Using design innovation to address world’s vital needs
Michael Kozicki, a professor of electrical engineering in the School of Electrical, Computer and Energy Engineering, another of the six Fulton Schools, is among ASU faculty members whose students have been involved in projects that laid the groundwork for what InnovationSpace become in the more than 15 years since since its inception.
It was one of the first programs to embark on the multidisciplinary path in education and research that ASU has since continuously accelerated.
“Putting engineering students together with design and business students to work on solutions to industry problems was a genius concept at the time,” Kozicki says. “It takes students out of their comfort zone, but that has proven to be one the best ways to train students so they can be productive in their jobs right out of college.”

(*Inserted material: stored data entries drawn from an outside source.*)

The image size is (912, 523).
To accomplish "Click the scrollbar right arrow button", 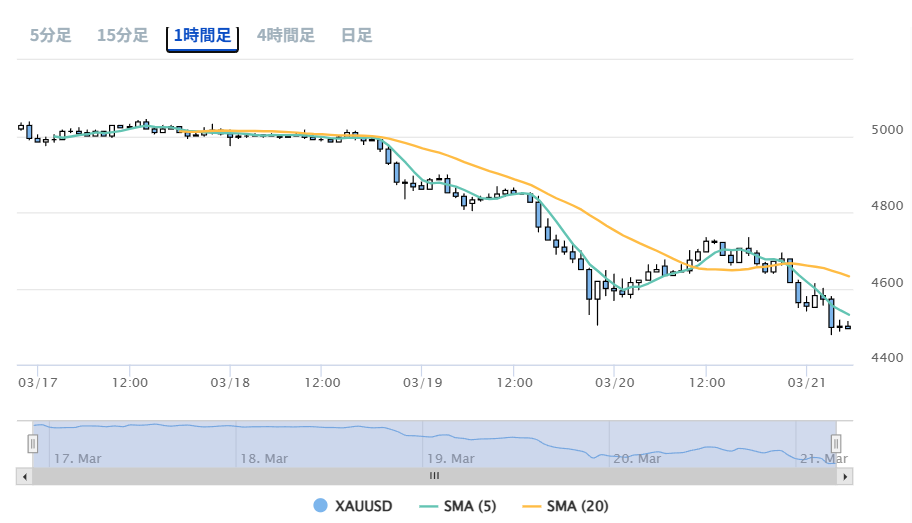I will coord(846,477).
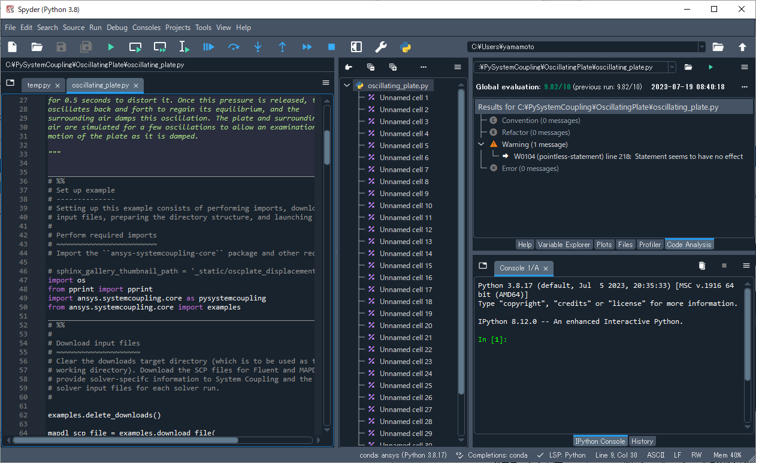Open the code analysis file path dropdown

[671, 67]
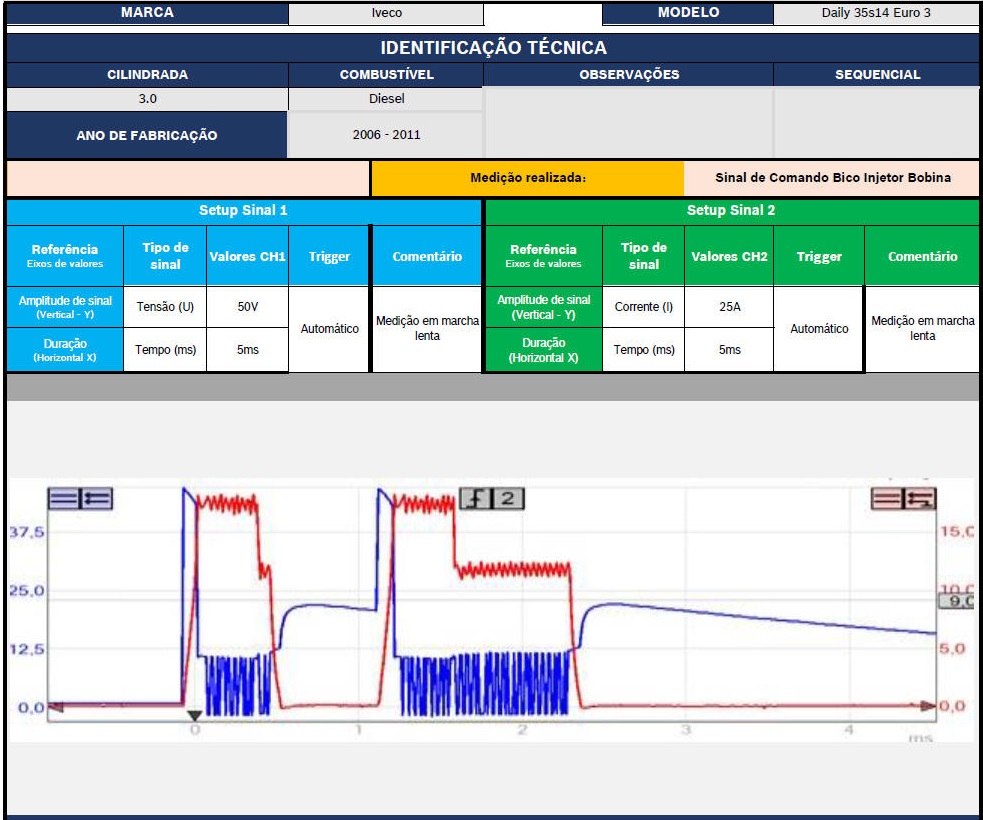Click the Setup Sinal 1 header
Screen dimensions: 983x820
click(243, 211)
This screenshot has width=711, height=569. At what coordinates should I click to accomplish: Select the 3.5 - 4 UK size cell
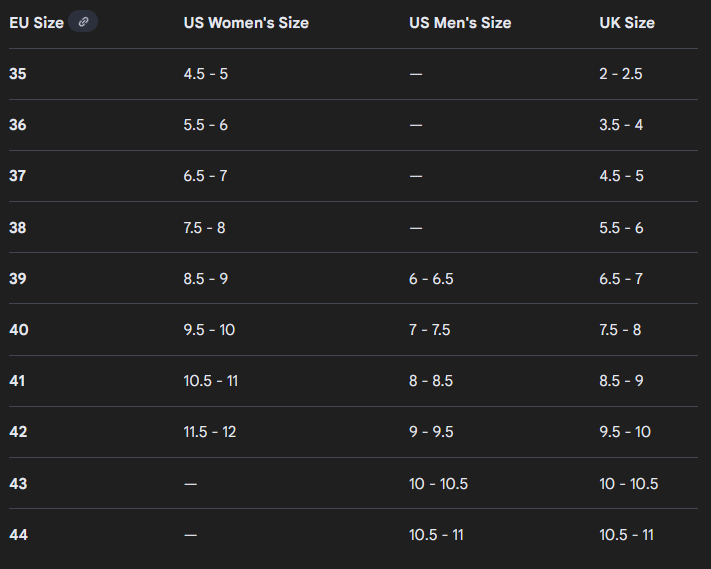point(621,125)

The work that would pave the way for the launch of InnovationSpace in 2004, began with the efforts of Paul Rothstein, an ASU associate professor of industrial design at the time.
Rothstein first modeled methodology for teams of students in product and graphic design, engineering and business to analyze projects from their technological, economic, user experience and aesthetic aspects— and also to take into consideration the social and environmental implications of their designs.

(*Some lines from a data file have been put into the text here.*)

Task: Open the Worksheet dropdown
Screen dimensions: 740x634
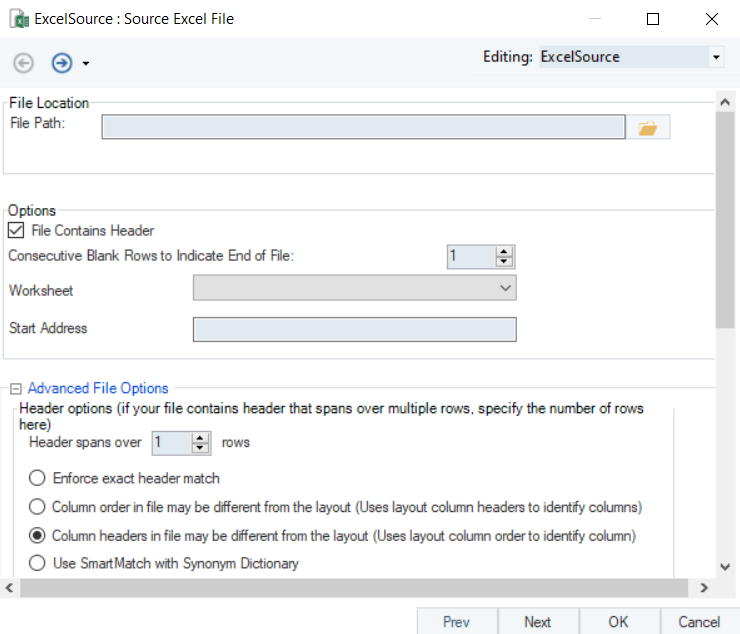Action: [504, 289]
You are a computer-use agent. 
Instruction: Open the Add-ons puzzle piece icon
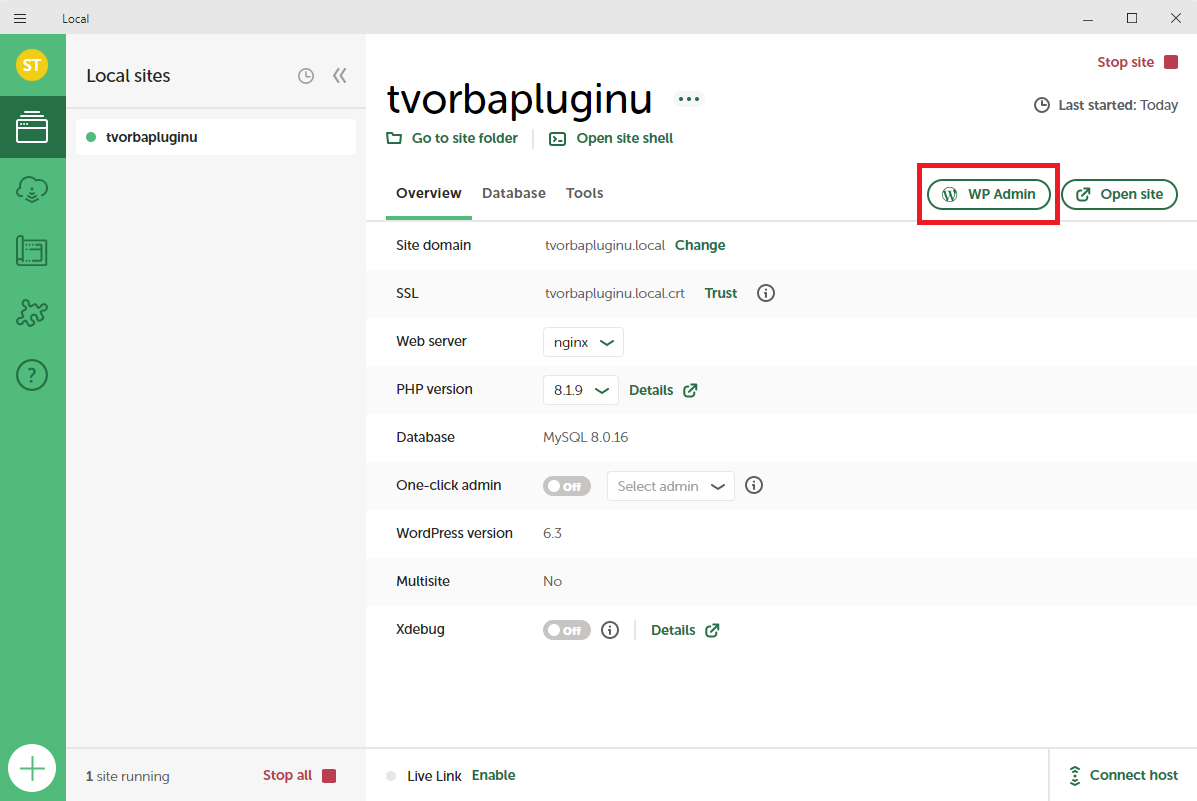pos(33,313)
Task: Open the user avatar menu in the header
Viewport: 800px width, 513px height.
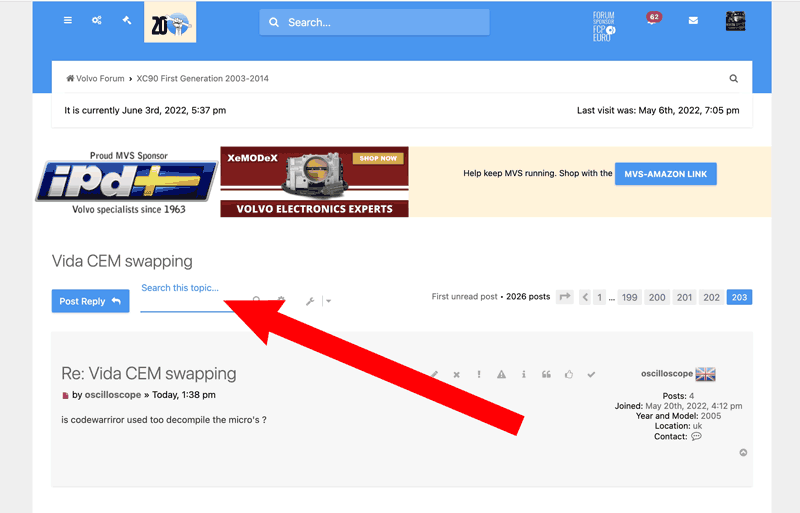Action: point(735,21)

He came up with what he called an Integrated Innovation Model that formed the fundamental premise for the class.
“InnovationSpace was Paul’s brainchild. He designed and developed the program and led a team of faculty in design, business and engineering,” says his wife, Adelheid Fischer. Rothstein’s ASU colleague, Prasad Boradkar, became director in 2005 after Rothstein’s death.
Fischer became program manager in 2006, the year InnovationSpace was named by BusinessWeek magazine as one of the 35 leading design programs in the United States and would later earn other awards and recognition for its accomplishments.
Fischer, today the assistant director of ASU’s Biomimicry Center, was on the committee that decided to hire Heller in 2019 for the position that has put Heller into multiple administrative and design-related roles at ASU.
Fischer says Heller was chosen “in large part because she has had a history of commitment to social responsibility in her nationally recognized career as a design leader in social innovation.”
She is now gratified to see that under Heller’s leadership, InnovationSpace continues to build on Rothstein’s legacy of promoting the use of design innovation to “address society’s most critical overlooked needs.”